The Bank of England’s plan was hailed as a model for other central banks to follow when it was announced on March 5. Today’s decision was the first since so-called quantitative easing began.

Global Rates

The Federal Reserve kept its benchmark at a range of zero to 0.25 percent on March 18. The European Central Bank last week cut its rate a quarter-point to 1.25 percent.

ECB council member Ewald Nowotny said in an interview that cutting the benchmark rate below 1 percent is still “open for discussion,” though he said didn’t favor doing so. He also said it would be “sensible” for the bank to buy corporate debt.

Recent reports have indicated that the economy’s downward spiral is slowing. A gauge of services industries rose to a six- month high in March and Nationwide Building Society’s measure of house prices climbed for the first time in more than a year. The Bank of England has also said that financial institutions expect credit conditions to ease.

There are “some encouraging signs” that the bond-purchase program is smoothing access to loans, and the economy should show “signs of recovery” around the turn of the year, Dale said on March 27. At the same time, “near-term prospects are bleak.”

GDP Drop

U.K. unemployment jumped the most since 1971 in February and the National Institute of Economic and Social Research estimates gross domestic product dropped 1.5 percent in the first quarter.
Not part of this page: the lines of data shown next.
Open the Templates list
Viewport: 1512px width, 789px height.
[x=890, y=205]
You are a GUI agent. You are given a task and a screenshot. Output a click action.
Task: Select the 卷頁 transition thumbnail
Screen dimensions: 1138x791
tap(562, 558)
That follows a 1.6 percent fourth-quarter contraction, the biggest since 1980.

Michael Page International Plc, the U.K.’s second-largest recruitment company, said on April 7 that first-quarter profit slumped 32 percent as the pace of layoffs increased. Laura Ashley Holdings Plc, the U.K. furnishings and clothes chain known for floral patterns, said March 31 annual profit fell 49 percent as Britons spent less to furnish their homes.

King said March 24 he expects inflation, which accelerated to 3.2 percent in February, to resume its “sharp” slowdown. The bank two months ago forecast that the inflation rate will fall to 0.3 percent in 2011.

U.K. producer prices increased 2 percent in March, the slowest annual pace in 20 months, the statistics office said today.

“I can see interest rates staying very low until the end of next year,” said Jonathan Loynes, an economist at Capital Economics in London. “They don’t have much evidence yet to decide if they’re doing too much or too little. The next important decision is when the 75 billion runs out.”